Aim of the task: Starting at the line with "635x1200 pixels.", copy each line through the last one below exactly as written, without any pictures.

[Opening Excerpted data section]

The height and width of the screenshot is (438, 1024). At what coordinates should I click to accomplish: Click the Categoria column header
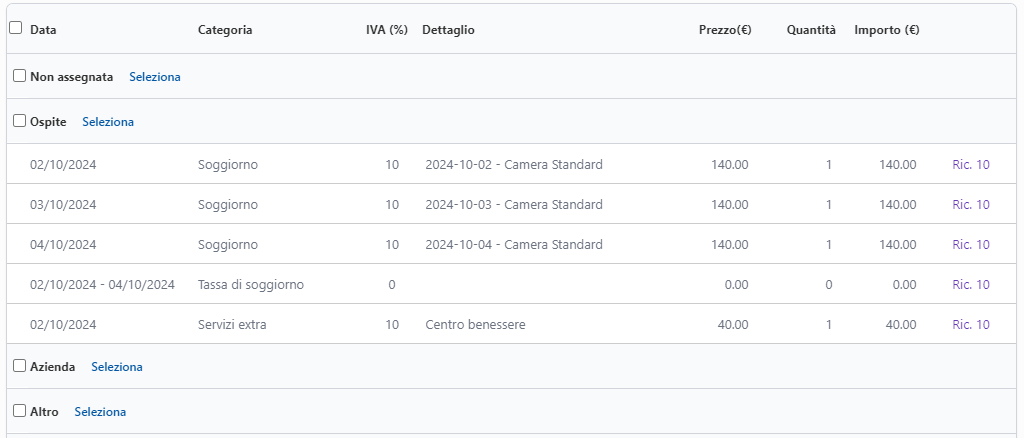point(225,30)
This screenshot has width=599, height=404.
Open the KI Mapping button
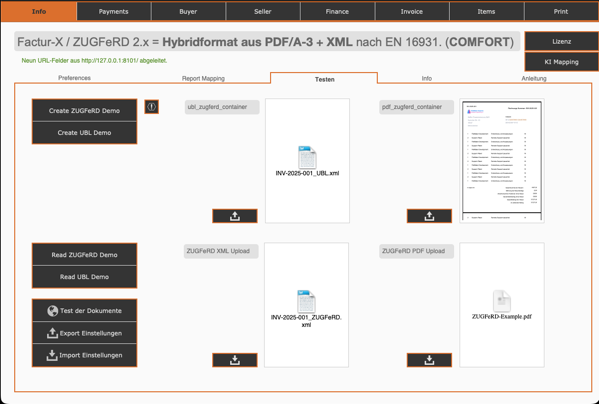click(561, 62)
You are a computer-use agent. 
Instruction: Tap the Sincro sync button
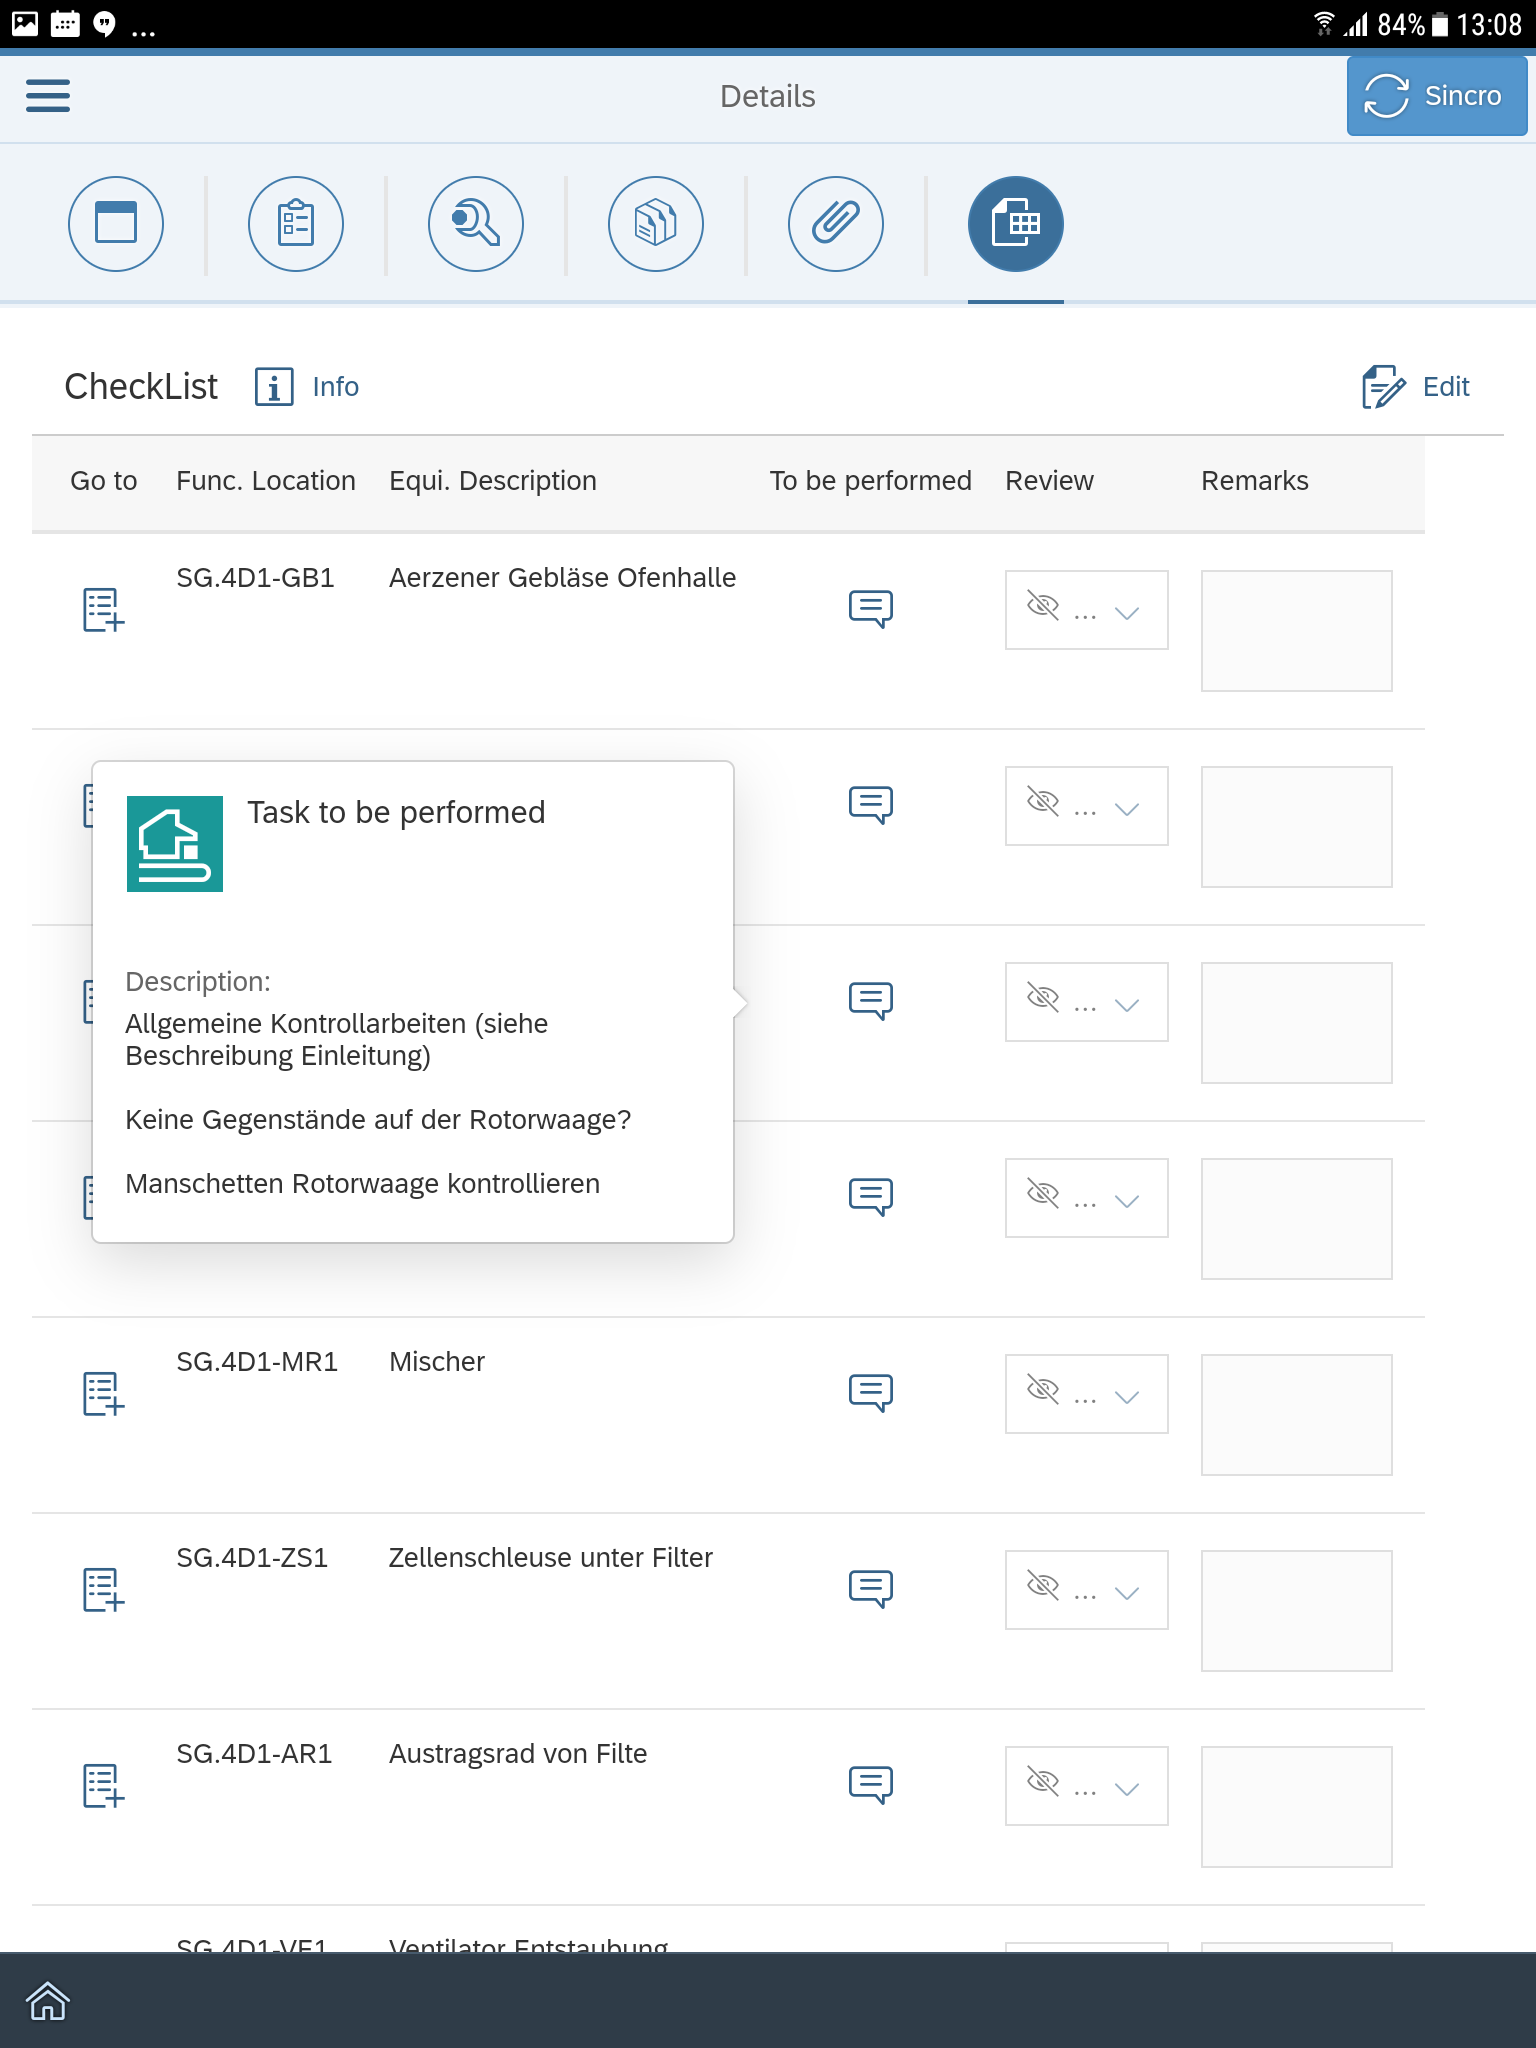tap(1436, 96)
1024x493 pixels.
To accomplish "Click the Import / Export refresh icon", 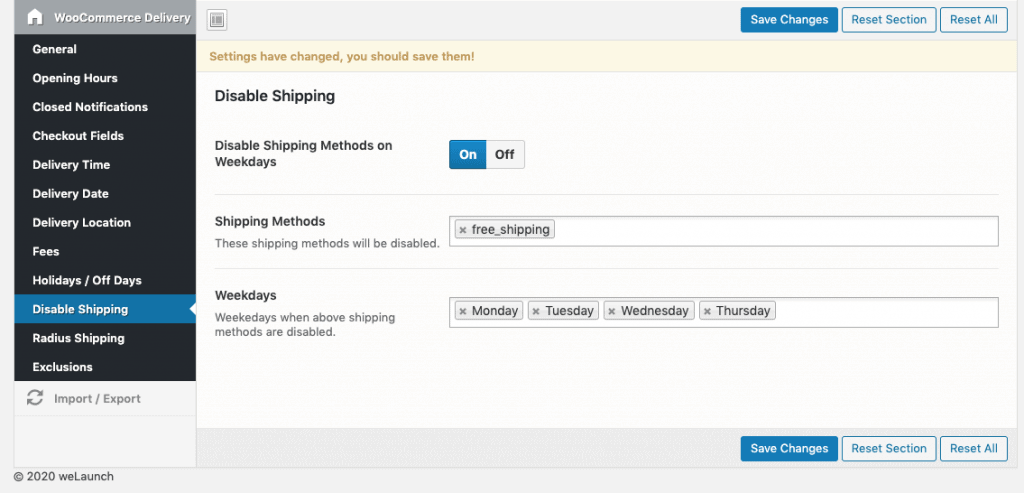I will point(35,398).
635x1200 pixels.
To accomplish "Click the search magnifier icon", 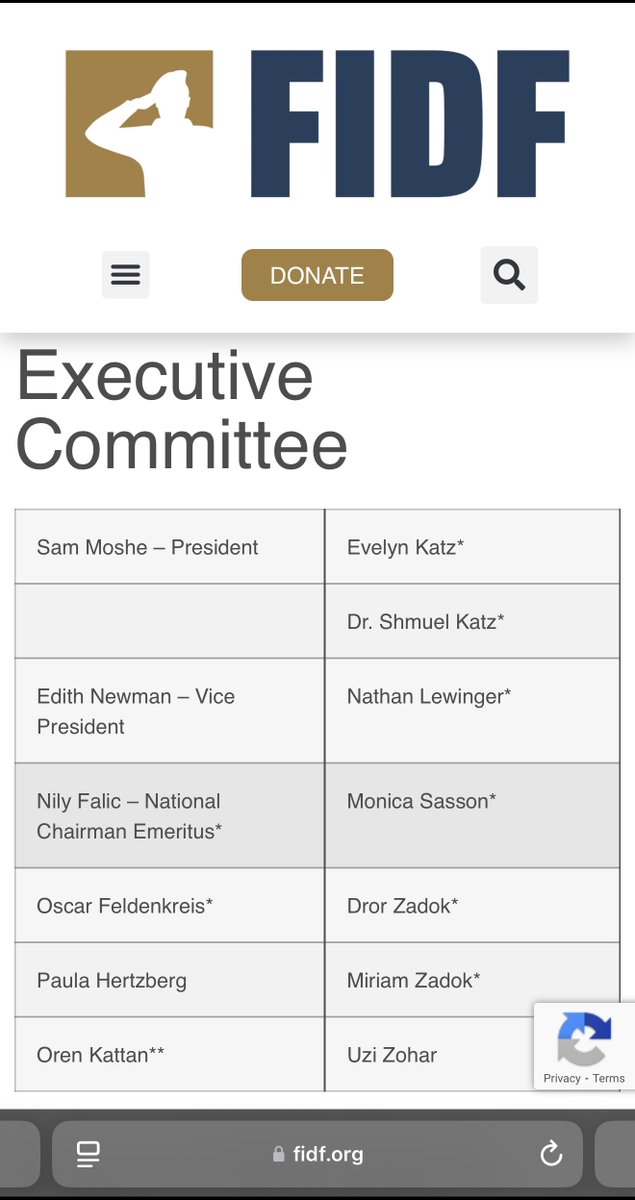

[Closing Excerpted data section]

Response:
635x1200 pixels.
To accomplish "Click the search magnifier icon", 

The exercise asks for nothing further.